二人の老人が自動車よけの空間に軽自動車を停めて、海に糸を垂れていた。帰りにも見かけたので、じっくりと腰を据えて釣りを楽しんでいるようだった。常連なのだろう。車で連れて行ってくれた人が「内海港の近くで時々もぐって魚を捕まえ、自分で捌きますよ」と言っていた。捕獲禁止の看板もあるにはあるが、監視の人を見かけたことはない。

実際は行きに展望台に寄ったので、サンクマールの入り口からは二十分くらいで、終点の内海港が見えて来た。↓

出口は両側とも薄などが生い茂る通砂利道である。↓サンクマール脇の入り口(出口?)もそうだったが、入り口も出口も見つけ難い。しかし、高台からの眺めがあるわけでもないから、目の高さの防波堤を見ながらドライブする人もそう多くはないだろう。しかし、散歩の人やサイクリングの人には格好の場所である。所々階段が作ってあって海辺まで下りられる。

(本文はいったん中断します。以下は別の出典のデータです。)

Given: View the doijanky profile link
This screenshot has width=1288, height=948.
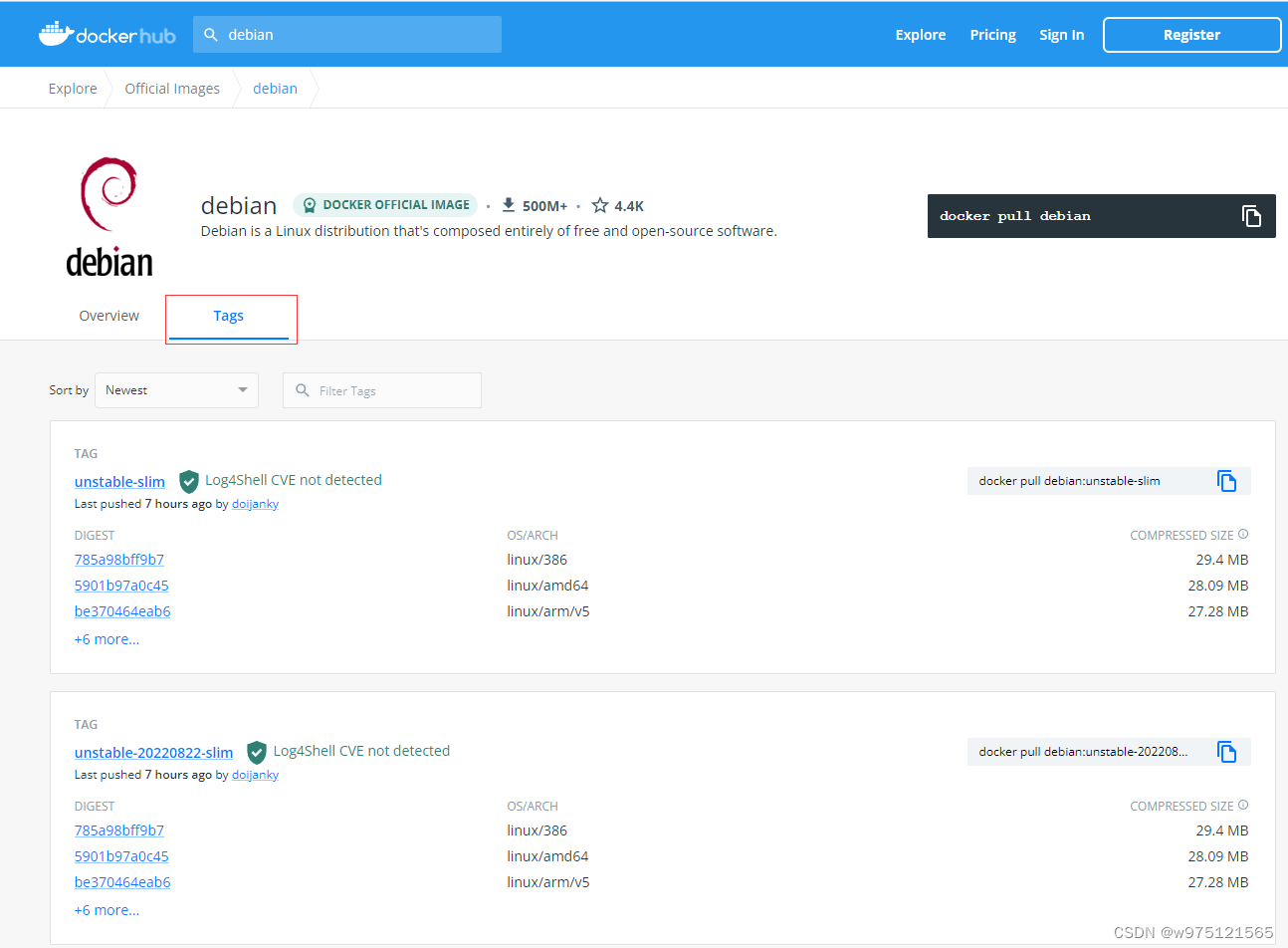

ほんの少し砂浜になっている所もあるし。

内海港への緩やかな坂道(↓)を下って行くと、コンクリート会社の敷地(たぶん)を通って、道の駅からの坂に続くトンネルの出口近くに出る。内海港脇の川にかかる橋を渡ると右手に内海駅のバス停があり、少し入ったところに駅がある。今は少し先の小内海で大規模ながけ崩れがあって日南線は青島までしか通ってないので、電車は来ない。この辺りの山は崩れやすい岩質らしく、よくがけ崩れを見かける。今回は崩れた岩が日南線を塞いだだけでなく、水も大量に流れ出ているようだ。小内海以南の人は南郷を迂回して宮崎に出ないといけないようで、影響は大である。すぐに知事が視察に行ったとニュースに流れたあと、十月半ばに片側通行で復旧見込みと言っていたから、国道の管轄の国土交通省も迅速に対応したのだろう。日南線は復旧には年末までかかるらしい。

トンネルの出口

内海駅

やっと南風茶屋である。海の見晴らしもいいので、学生や同僚とよくでかけた。コロナ騒動で足が遠のいていたが、また復活である。その先にデモンドマルシェというバイキング形式のレストランが出来て、選択肢の幅が増えていたが、コロナ騒ぎの前に閉店してしまった。油津からの途中にランチで立ち寄る中国人観光客の団体と鉢合わせすると少し騒がしかったが、それも今は昔である。福岡資本で寿司職人も連れて来て好評で繁盛しているように見えたが、経営を続けるのは難しかったのか。いつもは具だくさんの南風うどんを食べるが、今回はチキン南蛮や小鉢やご飯がついた南風定食にした。ふだんは海産物やチキンは食べないが、いろんな種類を食べるに越したことはないので食べることにした。

窓から見える内海港

写真が多くて4回もかかってしまったが、堀切峠下海岸道路は今回が最後である。しかし、青島や堀切峠のような観光地や、南風茶屋やデモンドマルシェのような飲食業界については、前回触れた衆議院選挙の結果とも深いかかわりがありそうで、次回は堀切峠下海岸道路追記①、あたりか。

つれづれに

つれづれに: 堀切峠下海岸道路③

例年より遅れていた金木犀の香りが漂い始めたと思ったが、もう盛りを過ぎている。花の命は短かくて、だ。柿が色付いている。去年は250個以上も実をつけた西条柿が、今年は6つ。来年は生り年で復活するかどうか。採り込んで、洗って、剥いて、干すの作業が僅かで済むといういい面もある。柿の葉が毎日散って、風で三軒先まで飛んで行く日もある。ご近所で柿の木があるのはここだけなので、三軒先までの柿の葉を拾う日々が当分続く。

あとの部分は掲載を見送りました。